> Task objective:
Copy every entry below verbatim, except for images.

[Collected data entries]
• • • • •

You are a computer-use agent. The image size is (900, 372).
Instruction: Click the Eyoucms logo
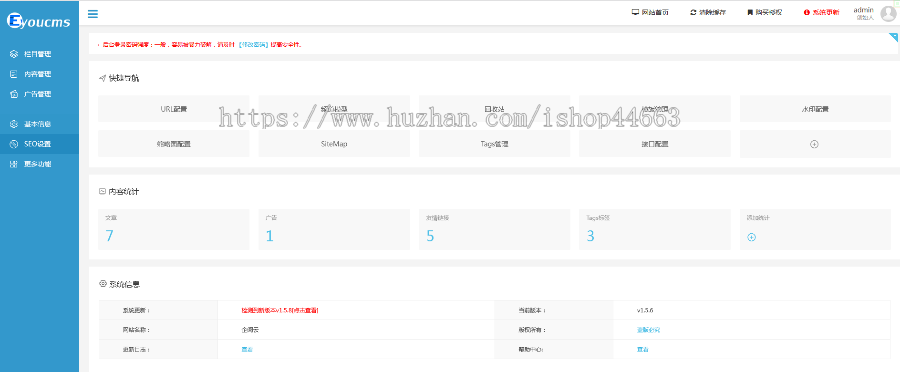pos(39,22)
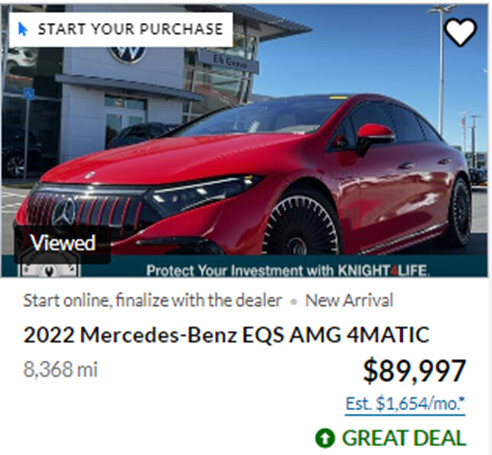Click the red side mirror of car
Image resolution: width=492 pixels, height=455 pixels.
coord(374,137)
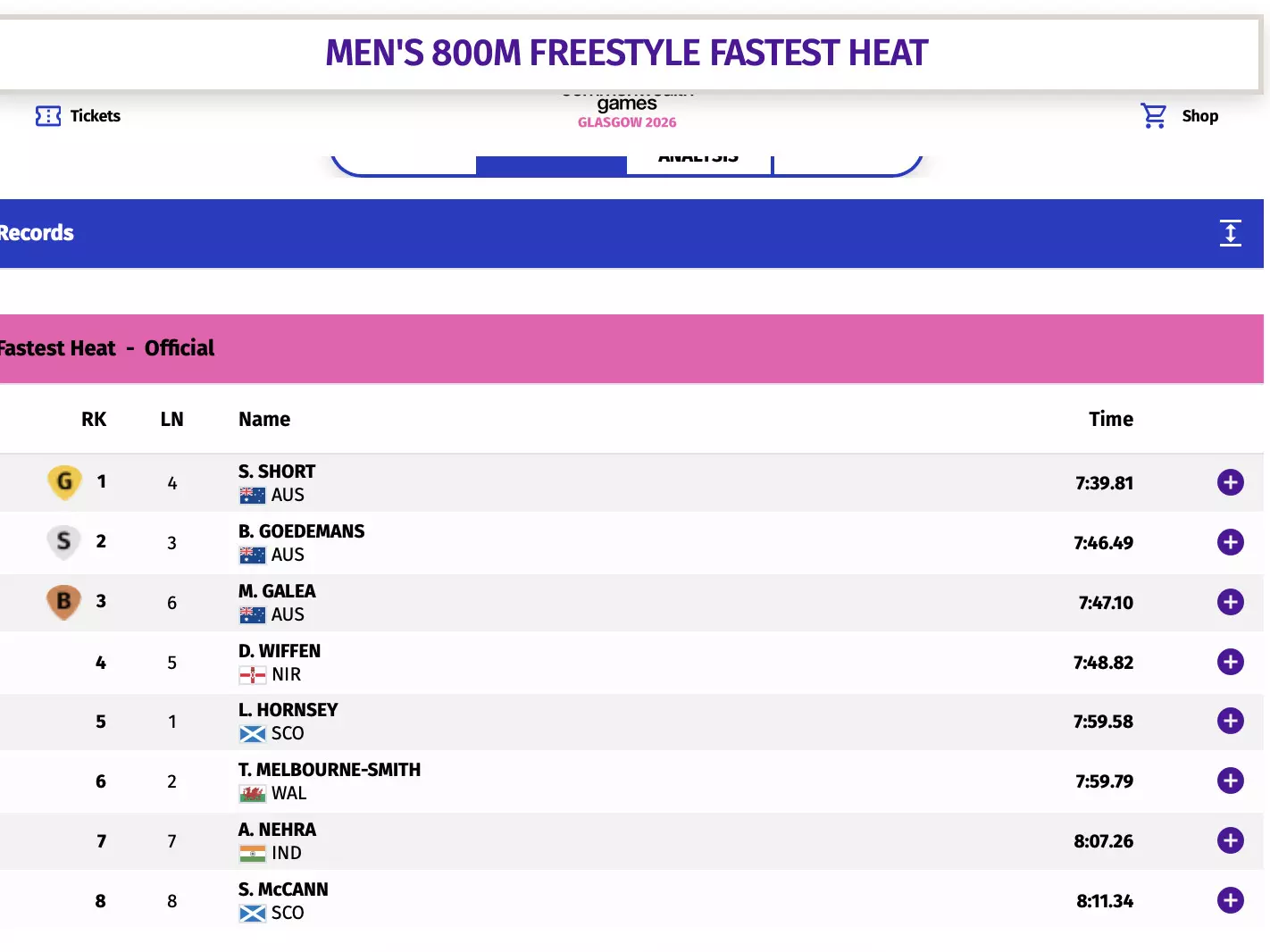1270x952 pixels.
Task: Click the gold medal icon
Action: (64, 483)
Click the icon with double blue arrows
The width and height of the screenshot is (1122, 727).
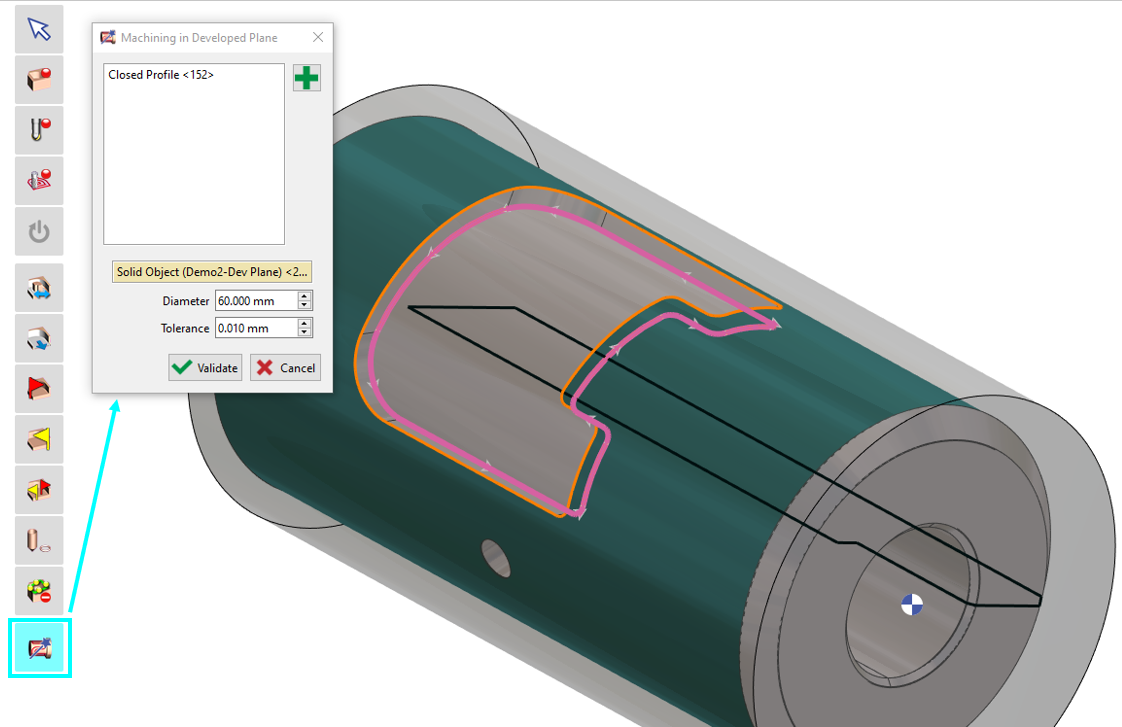39,288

• • • • •

> Exercise response:
You are a computer-use agent. The image size is (900, 372).
Instruction: Click the Eyoucms logo
pos(39,22)
Click the red side mirror of car
Image resolution: width=492 pixels, height=455 pixels.
coord(374,137)
1270x952 pixels.
Task: Click the gold medal icon
Action: (64, 483)
Click the icon with double blue arrows
The width and height of the screenshot is (1122, 727).
39,288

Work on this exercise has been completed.